In a speech on August 3, Gensler echoed a point he has previously made in his lectures when, based on a show of hands, he figured that about 45 per cent of his students had ever bought a cryptocurrency. “If you want to invest in a digital, scarce, speculative store of value, that’s fine,” he said this week. “Good-faith actors have been speculating on the value of gold and silver for thousands of years.”

Nonetheless, his job is, at least in part, to think about investor protection. And the crypto industry is providing plenty for him to think about.

“Right now, we just don’t have enough investor protection in crypto. Frankly, at this time, it’s more like the Wild West,” he said. “This asset class is rife with fraud, scams, and abuse . . . In many cases, investors aren’t able to get rigorous, balanced, and complete information. If we don’t address these issues, I worry a lot of people will be hurt.”

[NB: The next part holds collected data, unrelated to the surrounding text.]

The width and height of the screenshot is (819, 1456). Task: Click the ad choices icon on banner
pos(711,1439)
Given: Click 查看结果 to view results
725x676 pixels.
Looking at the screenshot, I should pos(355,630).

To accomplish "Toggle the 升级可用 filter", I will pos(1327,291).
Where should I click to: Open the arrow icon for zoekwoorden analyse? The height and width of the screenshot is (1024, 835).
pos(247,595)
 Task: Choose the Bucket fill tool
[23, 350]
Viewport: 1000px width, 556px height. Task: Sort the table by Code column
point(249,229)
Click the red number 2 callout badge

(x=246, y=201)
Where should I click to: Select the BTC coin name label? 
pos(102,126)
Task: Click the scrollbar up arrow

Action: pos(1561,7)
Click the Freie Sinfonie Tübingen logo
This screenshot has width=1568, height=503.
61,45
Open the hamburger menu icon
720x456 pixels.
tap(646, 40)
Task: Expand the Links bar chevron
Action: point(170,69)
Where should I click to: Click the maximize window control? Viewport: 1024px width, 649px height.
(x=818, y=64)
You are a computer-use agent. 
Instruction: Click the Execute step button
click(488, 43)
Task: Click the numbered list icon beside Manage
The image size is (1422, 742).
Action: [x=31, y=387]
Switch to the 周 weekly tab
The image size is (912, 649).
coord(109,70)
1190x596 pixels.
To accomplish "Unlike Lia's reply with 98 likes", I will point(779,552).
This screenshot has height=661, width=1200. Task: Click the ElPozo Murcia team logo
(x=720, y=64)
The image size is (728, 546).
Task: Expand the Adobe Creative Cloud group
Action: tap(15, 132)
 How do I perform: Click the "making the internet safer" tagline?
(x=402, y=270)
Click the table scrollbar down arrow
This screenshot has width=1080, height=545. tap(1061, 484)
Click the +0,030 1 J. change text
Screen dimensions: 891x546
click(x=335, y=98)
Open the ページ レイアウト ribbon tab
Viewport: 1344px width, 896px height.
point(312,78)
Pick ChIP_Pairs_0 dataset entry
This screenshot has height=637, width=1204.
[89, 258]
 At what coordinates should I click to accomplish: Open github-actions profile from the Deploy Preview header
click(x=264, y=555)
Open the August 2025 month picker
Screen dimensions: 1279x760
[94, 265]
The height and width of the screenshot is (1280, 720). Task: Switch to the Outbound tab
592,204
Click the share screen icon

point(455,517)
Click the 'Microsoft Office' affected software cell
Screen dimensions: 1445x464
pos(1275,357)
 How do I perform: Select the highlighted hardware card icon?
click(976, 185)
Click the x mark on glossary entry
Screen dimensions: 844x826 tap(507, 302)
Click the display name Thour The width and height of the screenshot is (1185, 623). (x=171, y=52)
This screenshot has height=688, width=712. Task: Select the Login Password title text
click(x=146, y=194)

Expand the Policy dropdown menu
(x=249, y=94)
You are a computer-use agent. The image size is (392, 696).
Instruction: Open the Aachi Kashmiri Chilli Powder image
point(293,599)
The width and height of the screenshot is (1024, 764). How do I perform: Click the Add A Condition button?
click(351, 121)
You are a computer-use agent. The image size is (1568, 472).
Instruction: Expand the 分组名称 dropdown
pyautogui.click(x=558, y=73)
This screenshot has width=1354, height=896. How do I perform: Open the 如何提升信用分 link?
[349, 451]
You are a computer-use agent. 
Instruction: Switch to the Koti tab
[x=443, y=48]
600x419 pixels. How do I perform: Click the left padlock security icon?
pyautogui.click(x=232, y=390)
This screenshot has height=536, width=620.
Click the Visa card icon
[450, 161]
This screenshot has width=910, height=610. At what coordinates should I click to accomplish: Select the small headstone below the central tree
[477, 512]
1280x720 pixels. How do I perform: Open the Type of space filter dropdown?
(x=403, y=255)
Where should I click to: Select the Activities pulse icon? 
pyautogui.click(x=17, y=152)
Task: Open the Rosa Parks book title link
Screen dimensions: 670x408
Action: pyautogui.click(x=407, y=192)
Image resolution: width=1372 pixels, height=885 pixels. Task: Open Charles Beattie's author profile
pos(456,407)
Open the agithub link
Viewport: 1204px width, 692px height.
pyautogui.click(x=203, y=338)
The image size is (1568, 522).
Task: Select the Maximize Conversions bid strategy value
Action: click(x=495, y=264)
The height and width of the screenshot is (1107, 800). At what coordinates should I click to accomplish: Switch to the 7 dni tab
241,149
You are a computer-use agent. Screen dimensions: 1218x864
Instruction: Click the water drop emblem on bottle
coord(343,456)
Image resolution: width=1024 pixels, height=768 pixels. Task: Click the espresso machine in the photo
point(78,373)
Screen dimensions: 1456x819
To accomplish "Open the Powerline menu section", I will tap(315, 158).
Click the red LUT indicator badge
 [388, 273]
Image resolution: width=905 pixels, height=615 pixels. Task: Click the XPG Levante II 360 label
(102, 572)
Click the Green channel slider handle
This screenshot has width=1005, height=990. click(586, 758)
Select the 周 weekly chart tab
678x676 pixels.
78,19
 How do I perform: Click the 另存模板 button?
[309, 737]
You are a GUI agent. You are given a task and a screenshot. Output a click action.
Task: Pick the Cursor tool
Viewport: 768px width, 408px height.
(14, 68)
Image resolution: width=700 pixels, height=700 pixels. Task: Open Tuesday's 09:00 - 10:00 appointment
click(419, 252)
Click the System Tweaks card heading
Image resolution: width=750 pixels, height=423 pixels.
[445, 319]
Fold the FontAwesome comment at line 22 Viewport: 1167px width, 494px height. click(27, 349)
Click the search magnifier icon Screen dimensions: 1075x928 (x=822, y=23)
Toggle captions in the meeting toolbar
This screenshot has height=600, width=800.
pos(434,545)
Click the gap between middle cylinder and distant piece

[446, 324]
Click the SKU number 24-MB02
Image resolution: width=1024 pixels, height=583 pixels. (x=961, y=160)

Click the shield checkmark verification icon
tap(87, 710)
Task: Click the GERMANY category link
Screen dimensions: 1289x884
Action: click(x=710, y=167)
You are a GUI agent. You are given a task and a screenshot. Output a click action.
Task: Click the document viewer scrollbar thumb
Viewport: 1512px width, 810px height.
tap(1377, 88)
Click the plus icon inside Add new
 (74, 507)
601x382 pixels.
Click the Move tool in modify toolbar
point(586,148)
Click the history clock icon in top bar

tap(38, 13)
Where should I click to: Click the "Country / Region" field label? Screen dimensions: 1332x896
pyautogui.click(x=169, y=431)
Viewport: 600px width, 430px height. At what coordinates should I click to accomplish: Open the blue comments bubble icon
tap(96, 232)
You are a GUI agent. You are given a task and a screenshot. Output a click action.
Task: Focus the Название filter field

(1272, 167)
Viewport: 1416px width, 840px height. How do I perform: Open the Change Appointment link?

Concerns include tokens that function largely as securities, but without the right documentation, approval or disclosures. In his lectures, Gensler referred to the “duck test”. “Basically, if it quacks like a duck and it walks like a duck, it’s a duck,” he said then. Similarly, a lot of tokens and related products are, essentially, securities. Other worries centred on skirting bans on reaching US consumers, “sidestepping” tax and sanctions, and even national security.

“We have taken and will continue to take our authorities as far as they go,” he said, calling for extra back-up from Congress.

To be fair, it is hard to pick out the crypto industry as the Wild West when the heavily regulated US stock market has its moments too. Just take a look at the more than 80 per cent rally in newly listed Robinhood shares this week.

Still, a step-up in regulation is widely considered to be the most pressing threat to the crypto industry. So why has the price of crypto held steady around $37,000 in face of Gensler’s remarks? Changpeng “CZ” Zhao, chief executive of crypto exchange Binance, might reply that “1 bitcoin = 1 bitcoin”, a gnomic point he made this week. “It’s everything else that’s volatile,” he said in a tweet.

He is not necessarily wrong, in the sense that bitcoin has lost about 50 per cent of its value from the highest point of this year, whereas Robinhood stocks gained 80 per cent in their first hour of trading on Wednesday. But then, Robinhood has no ambition to make its stocks a worldwide unit of exchange.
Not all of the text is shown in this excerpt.